Un secondo tema è collegato: fra Regioni a diversa combinazione efficienza-efficacia è possibile attivare dinamiche nuove di competizione sussidiaria? Anche in questo caso chiudere i ragionamenti ai decimali dei costi standard – così simili ai rigidi parametri della discordia Ue – vuol dire eludere il tema di fondo: l’autonomia differenziata dovrà essere stimolo per tutti a crescere, non separazione contabile fra regioni “buone” e “cattive”.

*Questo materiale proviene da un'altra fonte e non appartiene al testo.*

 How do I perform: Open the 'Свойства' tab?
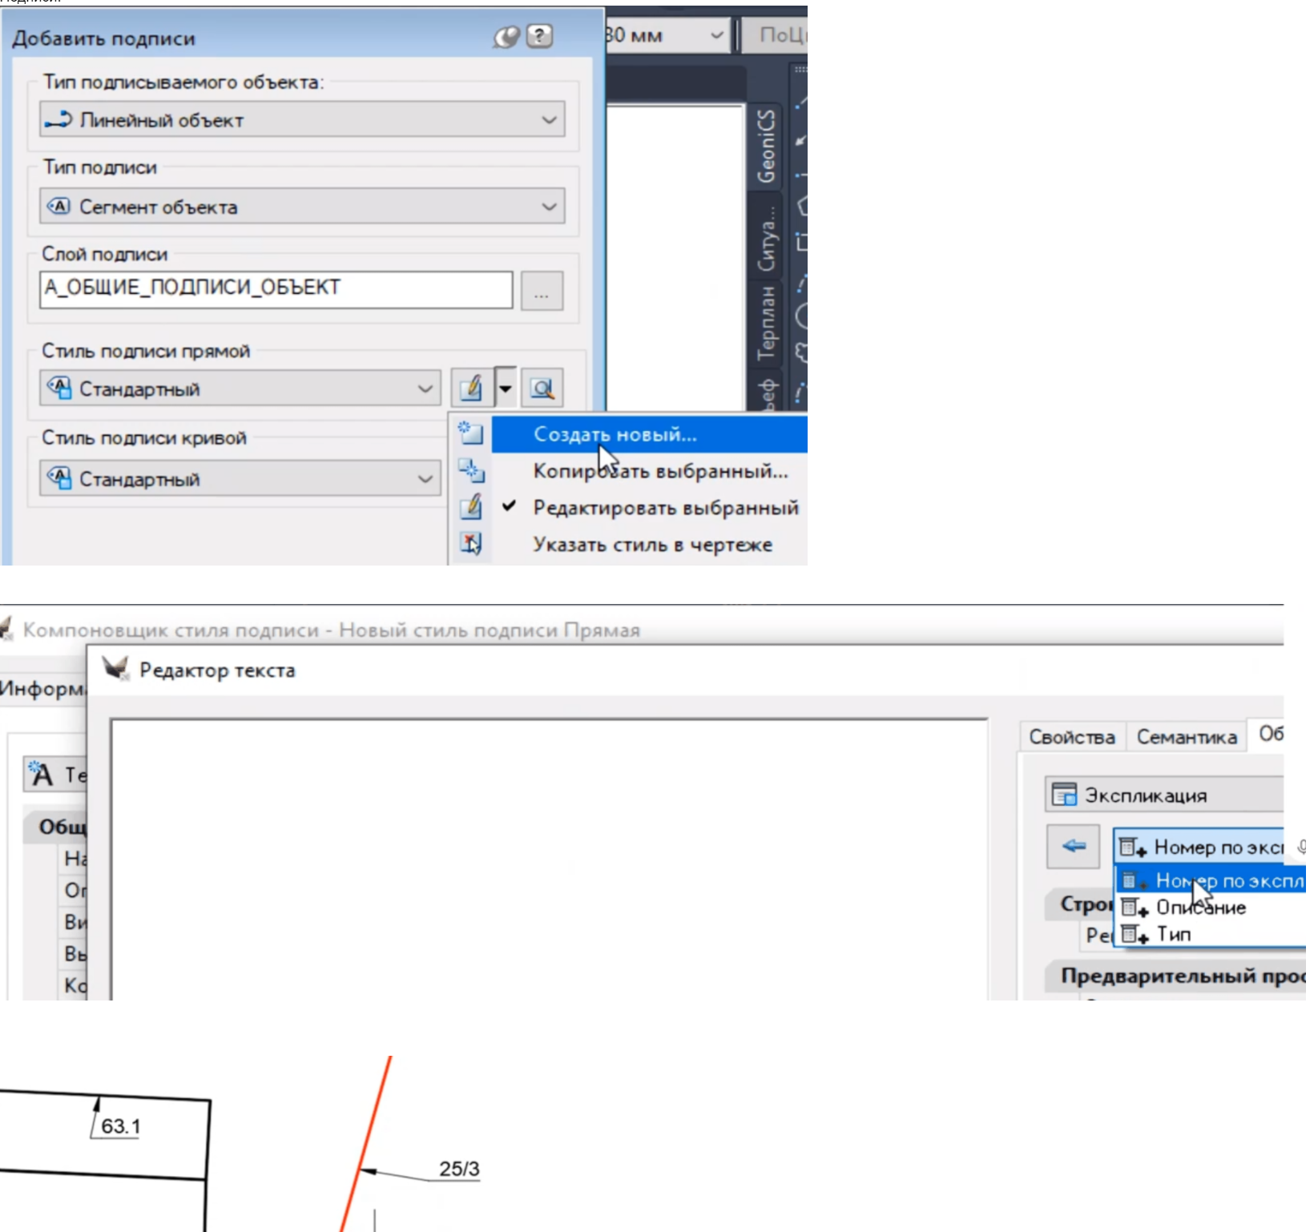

Un terzo tema può sembrare fuori luogo a quasi 50 anni dal primo voto regionale e a quasi venti dalla riforma dell’articolo 118 della Carta. Chi fa cosa nell’Italia delle Regioni in Europa? Le migrazioni interne alla ricerca della migliore “sanità regionale” dicono che neppure l’unica competenza strutturalmente decentrata dallo Stato è una storia di successo, anzi. L’istruzione è invece una storia largamente incompiuta: giocata ancora troppo sulla scuola pubblica e troppo poco sulla ricchezza di iniziative – ad esempio le nuove reti degli Its – che sta rivoluzionando l’ecosistema dell’education. Ma su quanti versanti strategici l’autonomia differenziata può essere utilizzata per “riformare” davvero l’Azienda-Italia: l’Expo di Milano e stato il progetto e il successo di una sola Città Metropolitana oppure di una sola Regione, di un gruppo di Regioni o di un intero Paese? Una Tav che richiama in Italia il presidente cinese può essere sequestrata dal confronto politico di una sola regione ad autonomia ordinaria, differenziata, speciale?

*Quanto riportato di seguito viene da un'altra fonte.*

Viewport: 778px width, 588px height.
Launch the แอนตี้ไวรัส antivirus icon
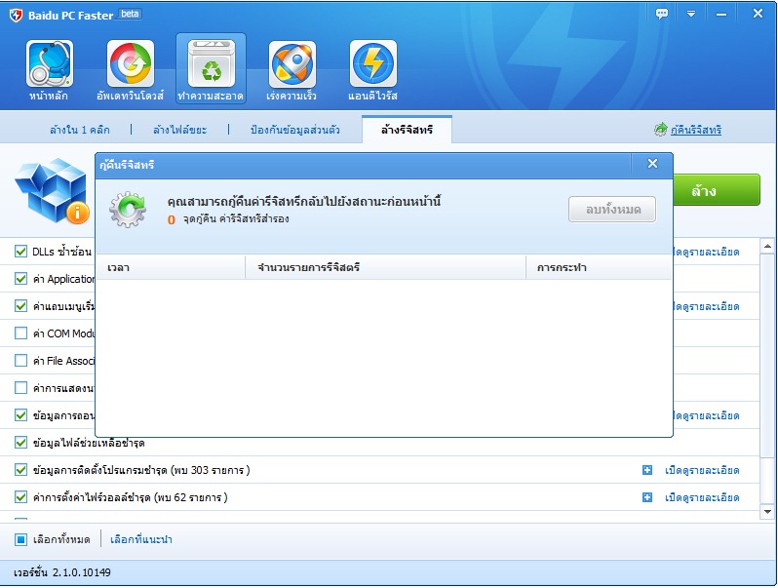point(372,66)
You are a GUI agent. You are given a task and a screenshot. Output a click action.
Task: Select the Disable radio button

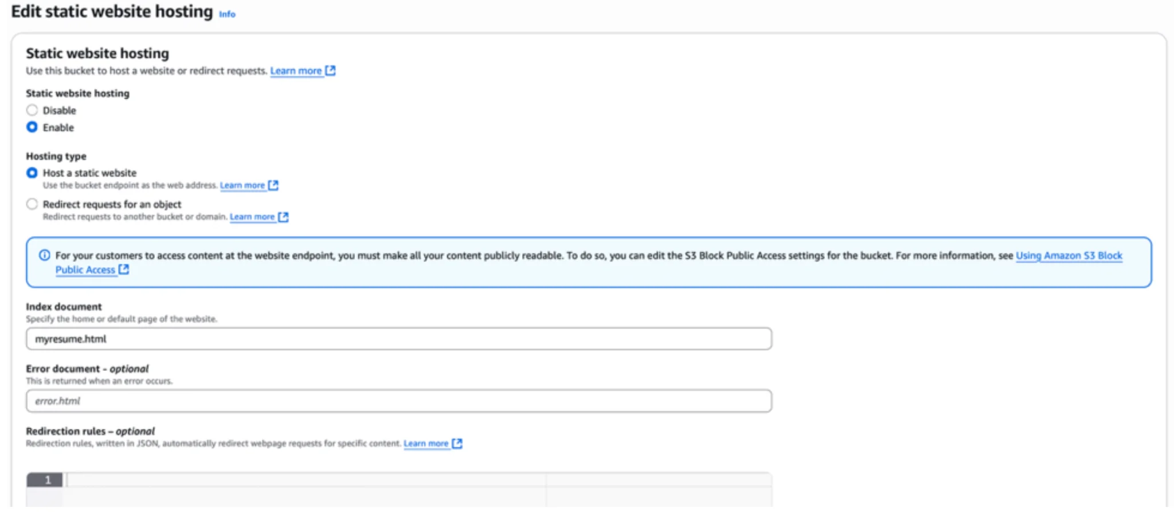[32, 110]
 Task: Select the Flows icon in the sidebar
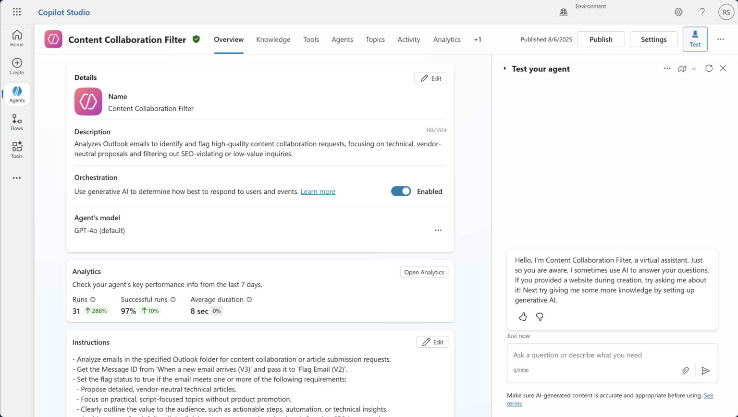pyautogui.click(x=17, y=121)
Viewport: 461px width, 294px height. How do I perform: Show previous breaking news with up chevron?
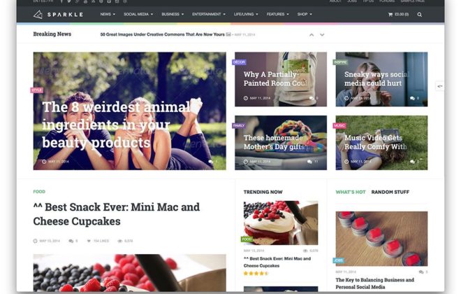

La sussidiarietà – orizzontale e verticale – resta la grande “convitata di pietra” al tavolo dell’autonomia differenziata: che non può ridisegnare in chiave feudale la società italiana aggiungendo rischi di decrescita. Fra amministrazione centrale ed enti locali la partita dell’autonomia non si può risolvere in una resa dei conti burocratica. L’hardware istituzionale e amministrativo non può funzionare senza il software dei corpi intermedi tradizionali e innovativi che aggiornano in tempo reali meriti, bisogni e compiti.